The growth and accumulation of plastic waste in the oceans and on land is a truly global problem and there is an increasing need for solutions to manage this waste, many people, from beachgoers to governments, believe.
Enter, the microbial enzyme.
Enzymes are proteins that act as catalysts to transform one substance into another. Very tiny, these microscopic enzymes are about 1/10th the size of a typical human cell.
The special characteristics of enzymes are exploited for their commercial and industrial applications, and microbial enzymes have proven their utility in bio-industries such as food, leather, textiles, animal feed, and in bio-conversions and bio-remediations.
“The number of microbial enzymes with the ability to degrade plastic is growing, in correlation with local levels of plastic pollution.” That is the finding of a new study from Chalmers University of Technology that measured samples of environmental DNA from around the globe.
The results illustrate the impact plastic pollution is having on the environment, and illustrate potential new solutions for managing the problem.
The problems of global plastic pollution are all too widespread, as mass-production of plastic has exploded over the last 70 years. The Chalmers scientists report that 70 years has been enough “evolutionary time” for various microbes present in the environment to respond to the plastic compounds, and many different enzymes have been discovered in previous studies with the ability to degrade different plastics.
The new study https://journals.asm.org/doi/10.1128/mBio.02155-21 is published in the October 2021 issue of the scientific journal mBIO, under the title, “Plastic-Degrading Potential across the Global Microbiome Correlates with Recent Pollution Trends.”

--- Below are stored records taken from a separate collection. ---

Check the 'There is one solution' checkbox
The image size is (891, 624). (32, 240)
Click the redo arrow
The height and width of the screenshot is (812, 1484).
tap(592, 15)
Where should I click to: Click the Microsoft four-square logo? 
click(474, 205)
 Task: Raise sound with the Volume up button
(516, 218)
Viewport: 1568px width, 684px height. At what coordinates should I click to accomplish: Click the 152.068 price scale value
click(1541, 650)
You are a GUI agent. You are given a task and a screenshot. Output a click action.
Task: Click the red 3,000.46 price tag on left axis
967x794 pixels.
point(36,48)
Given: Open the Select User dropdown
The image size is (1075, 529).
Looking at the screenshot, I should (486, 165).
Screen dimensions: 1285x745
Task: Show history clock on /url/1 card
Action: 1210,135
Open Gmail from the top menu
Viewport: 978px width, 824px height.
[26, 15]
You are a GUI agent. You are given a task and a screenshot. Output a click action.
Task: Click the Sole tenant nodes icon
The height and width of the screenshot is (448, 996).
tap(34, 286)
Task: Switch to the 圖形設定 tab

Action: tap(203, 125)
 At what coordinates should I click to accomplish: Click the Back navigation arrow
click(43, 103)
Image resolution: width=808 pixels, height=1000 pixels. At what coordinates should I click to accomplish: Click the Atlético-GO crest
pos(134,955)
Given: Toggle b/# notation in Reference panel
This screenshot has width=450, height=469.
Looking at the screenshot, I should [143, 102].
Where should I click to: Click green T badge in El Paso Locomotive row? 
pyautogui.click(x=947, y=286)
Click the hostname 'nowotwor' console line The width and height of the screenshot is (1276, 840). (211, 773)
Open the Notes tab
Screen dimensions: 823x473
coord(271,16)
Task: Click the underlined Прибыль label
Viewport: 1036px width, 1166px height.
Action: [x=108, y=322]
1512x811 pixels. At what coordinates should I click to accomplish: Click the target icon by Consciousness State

Analyzing samples of environmental DNA from hundreds of locations around the world, the Chalmers researchers used computer modeling to look for microbial enzymes with plastic-degrading potential. These data were then cross-referenced with the official numbers for plastic waste across countries and oceans.
“Using our models, we found multiple lines of evidence supporting the fact that the global microbiome’s plastic-degrading potential correlates strongly with measurements of environmental plastic pollution – a significant demonstration of how the environment is responding to the pressures we are placing on it,” says Aleksej Zelezniak, associate professor in systems biology at Chalmers.
In other words, the quantity and diversity of plastic-degrading enzymes is increasing, in direct response to local levels of plastic pollution.
The Chalmers scientists found over 30,000 enzyme “homologues” with the potential to degrade 10 different types of commonly used plastics. Enzyme homologues are members of protein sequences sharing similar properties with the enzymes.
Some of the locations that contained the highest amounts of enzyme homologues were highly polluted areas, such as samples from the Mediterranean Sea and South Pacific Ocean.
“Currently, very little is known about these plastic-degrading enzymes, and we did not expect to find such a large number of them across so many different microbes and environmental habitats,” explains Jan Zrimec, first author of the study and former post-doc in Aleksej Zelezniak’s group, now a researcher at the National Institute of Biology in Slovenia.
“This is a surprising discovery that really illustrates the scale of the issue,” Zrimec said.
In their paper, the researchers state confidently, “Our study thus uncovers the earth microbiome’s potential to degrade plastics, providing evidence of a measurable effect of plastic pollution on the global microbial ecology as well as a useful resource for further applied research.”
“The next step would be to test the most promising enzyme candidates in the lab to closely investigate their properties and the rate of plastic degradation they can achieve,” Zelezniak explains. “From there you could engineer microbial communities with targeted degrading functions for specific polymer types.”